The covariance xy_sigma of the average luminance and the average saturation can be calculated from the following equation (7), for example.
xy_sigma = Σ (xx−ave) · (y−y_ave) / n (7)

  It is assumed that all of the above calculation results x_ave, y_ave, x_sigma, y_sigma, and xy_sigma in the pre-processing are stored in advance in the storage unit 32 of the control unit 14.

[Static obstacle detection method]
Next, a method for detecting a stationary obstacle using an actual input image (for example, FIG. 3) will be described. The processing unit 30 of the control unit 14 can detect an obstacle through the following processing, for example.

[1] Capture of Input Image The processing unit 30 captures the input image captured by the rear camera 12 as described above. Here, it is assumed that an image of the paved road surface shown in FIG.

[2] Division of Input Image The processing unit 30 performs a process of dividing the input image into a plurality of areas. Here, it is assumed that a part of the input image is divided into n (= 16) areas in accordance with the frame F shown in FIG.

[3] Extraction of Input Factor Next, the processing unit 30 selects a plurality of types from T pixels (the number of pixels varies depending on the divided area aj) included in the divided area aj (j = 1 to n) of the input image. The input factors xj and yj are extracted by calculation. One of the input factors xj is a factor indicating the average luminance of the pixels in the divided region aj with respect to the input image, and the other reference factor yj is a factor indicating the average saturation of the pixels in the divided region aj, for example. . The right side of the above equation (1) can be applied to the calculation of the input factor xj, and the right side of the above equation (2) can be applied to the calculation of the input factor yj. The number of sets of plural types of input factors xj and yj extracted here is n (16 sets in this example in total) for the current input image.

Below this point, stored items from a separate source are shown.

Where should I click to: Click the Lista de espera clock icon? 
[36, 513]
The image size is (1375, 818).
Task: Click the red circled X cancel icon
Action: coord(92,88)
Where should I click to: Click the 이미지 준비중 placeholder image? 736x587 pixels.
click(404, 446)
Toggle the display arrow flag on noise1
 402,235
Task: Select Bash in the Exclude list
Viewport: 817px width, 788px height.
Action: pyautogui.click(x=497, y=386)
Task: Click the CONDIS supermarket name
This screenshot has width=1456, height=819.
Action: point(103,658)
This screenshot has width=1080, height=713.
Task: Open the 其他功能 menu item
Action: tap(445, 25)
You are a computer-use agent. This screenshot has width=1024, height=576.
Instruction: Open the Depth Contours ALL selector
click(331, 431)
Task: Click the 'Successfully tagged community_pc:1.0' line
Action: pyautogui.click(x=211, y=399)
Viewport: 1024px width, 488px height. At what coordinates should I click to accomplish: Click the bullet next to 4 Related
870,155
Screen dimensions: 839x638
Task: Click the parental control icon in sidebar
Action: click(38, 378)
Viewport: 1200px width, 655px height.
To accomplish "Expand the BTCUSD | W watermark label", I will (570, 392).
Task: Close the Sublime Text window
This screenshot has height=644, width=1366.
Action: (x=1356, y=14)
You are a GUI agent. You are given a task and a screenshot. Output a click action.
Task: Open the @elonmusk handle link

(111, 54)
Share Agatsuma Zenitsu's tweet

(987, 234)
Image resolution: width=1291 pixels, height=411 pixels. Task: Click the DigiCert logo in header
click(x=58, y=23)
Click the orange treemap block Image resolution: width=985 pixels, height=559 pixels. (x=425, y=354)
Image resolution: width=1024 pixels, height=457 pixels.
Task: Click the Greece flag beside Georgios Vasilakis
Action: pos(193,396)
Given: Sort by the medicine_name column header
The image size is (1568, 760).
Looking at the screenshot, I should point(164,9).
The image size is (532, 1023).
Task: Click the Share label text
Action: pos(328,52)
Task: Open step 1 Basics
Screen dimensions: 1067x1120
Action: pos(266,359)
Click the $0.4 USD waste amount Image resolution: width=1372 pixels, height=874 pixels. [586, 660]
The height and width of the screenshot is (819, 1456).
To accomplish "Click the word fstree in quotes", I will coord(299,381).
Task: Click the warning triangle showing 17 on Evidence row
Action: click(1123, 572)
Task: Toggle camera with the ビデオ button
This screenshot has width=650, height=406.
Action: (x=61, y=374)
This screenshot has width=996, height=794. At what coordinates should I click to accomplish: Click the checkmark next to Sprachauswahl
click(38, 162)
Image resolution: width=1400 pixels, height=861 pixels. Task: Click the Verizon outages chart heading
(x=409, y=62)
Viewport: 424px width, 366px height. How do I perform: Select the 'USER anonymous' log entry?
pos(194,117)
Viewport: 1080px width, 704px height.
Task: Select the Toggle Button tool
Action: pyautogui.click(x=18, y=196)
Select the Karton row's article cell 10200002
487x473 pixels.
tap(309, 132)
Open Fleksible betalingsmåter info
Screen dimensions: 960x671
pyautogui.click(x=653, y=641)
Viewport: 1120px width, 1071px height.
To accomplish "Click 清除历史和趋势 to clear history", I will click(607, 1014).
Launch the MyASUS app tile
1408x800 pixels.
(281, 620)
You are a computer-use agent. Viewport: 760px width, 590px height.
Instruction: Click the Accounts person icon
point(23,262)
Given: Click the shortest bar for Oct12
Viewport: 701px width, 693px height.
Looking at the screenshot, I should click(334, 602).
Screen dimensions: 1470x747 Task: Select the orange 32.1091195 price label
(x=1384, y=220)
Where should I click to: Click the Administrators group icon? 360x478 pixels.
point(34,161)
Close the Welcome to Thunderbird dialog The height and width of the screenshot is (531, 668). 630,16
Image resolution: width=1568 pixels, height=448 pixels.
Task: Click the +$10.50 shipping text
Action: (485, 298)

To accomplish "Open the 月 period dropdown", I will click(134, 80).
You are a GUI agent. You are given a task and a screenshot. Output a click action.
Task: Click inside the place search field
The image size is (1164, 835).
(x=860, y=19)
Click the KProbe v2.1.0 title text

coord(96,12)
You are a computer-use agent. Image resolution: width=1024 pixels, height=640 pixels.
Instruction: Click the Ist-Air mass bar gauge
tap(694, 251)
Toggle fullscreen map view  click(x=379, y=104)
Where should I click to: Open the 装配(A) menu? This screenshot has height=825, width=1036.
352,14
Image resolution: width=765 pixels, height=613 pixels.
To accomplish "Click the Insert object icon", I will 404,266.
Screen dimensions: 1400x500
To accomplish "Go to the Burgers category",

[4] Calculation of Mahalanobis distance Next, the processing unit 30 calculates the Mahalanobis distance Dj for each divided region aj based on the set of the extracted input factors xj and yj. The Mahalanobis distance Dj for each divided area aj serves as a scale or index indicating how each divided area aj is positioned in the Mahalanobis space formed by a set of reference factors xij and yij stored in advance. It is. The Mahalanobis distance Dj can be calculated by, for example, the following calculation formula (8).

[5] Obstacle Determination for Each Divided Area FIG. 5 is a conceptual diagram showing an obstacle determination method using the Mahalanobis distance Dj calculated for each divided area aj.

[Internal analysis image]
FIG. 5A shows an example of an internal analysis image of the Mahalanobis distance Dj calculated for each divided region aj (a1 to a16). The length of the vertically long bar (bar figure) shown in each divided area aj corresponds to the Mahalanobis distance Dj for each divided area aj. As described above, in the obstacle determination process by the processing unit 30, for example, the Mahalanobis distance Dj of each divided region aj is virtually plotted on the internal memory space, and one input image is analyzed for each divided region aj. it can.

[Comparison with threshold]
In FIG. 5, (B): Here, the results of the Mahalanobis distance Dj calculated for each divided region aj are listed. On the vertical axis, a threshold value B used for obstacle determination is also shown. The determination of the obstacle by the processing unit 30 can be performed based on, for example, whether or not the Mahalanobis distance Dj of each divided region aj exceeds a threshold value B. In this example, since the Mahalanobis distance Dj does not exceed the threshold value B for any divided region aj, it can be determined that no obstacle has been detected (no obstacle) from the current input image. Note that the threshold value B can be set statistically based on many sample images taken in the absence of an obstacle.

[Mahalanobis spatial analysis]
FIG. 6 is a conceptual diagram illustrating an analysis example using the Mahalanobis space. As described above, by storing the average luminance and the average saturation as the reference factors xij and yij in the storage unit 32 in advance, a virtual Mahalanobis space (in this example, a two-dimensional space on the internal analysis by the processing unit 30). ) Can be formed.

  In such a Mahalanobis space, it is assumed that the Mahalanobis distance Dj calculated for each divided region aj for the current input image is represented by dots (“●” in FIG. 6). In the case of an input image (FIG. 3) taken with no obstacle in the target range, the analysis result using the Mahalanobis space shows that all the dots are spread in a standard group (reference symbol SG in FIG. 6). It becomes the state distributed in. This means that the Mahalanobis distance Dj is not significantly different from the standard group for any divided region aj. Therefore, in this case, it can be determined that no obstacle exists in any of the divided regions aj (does not appear in the image).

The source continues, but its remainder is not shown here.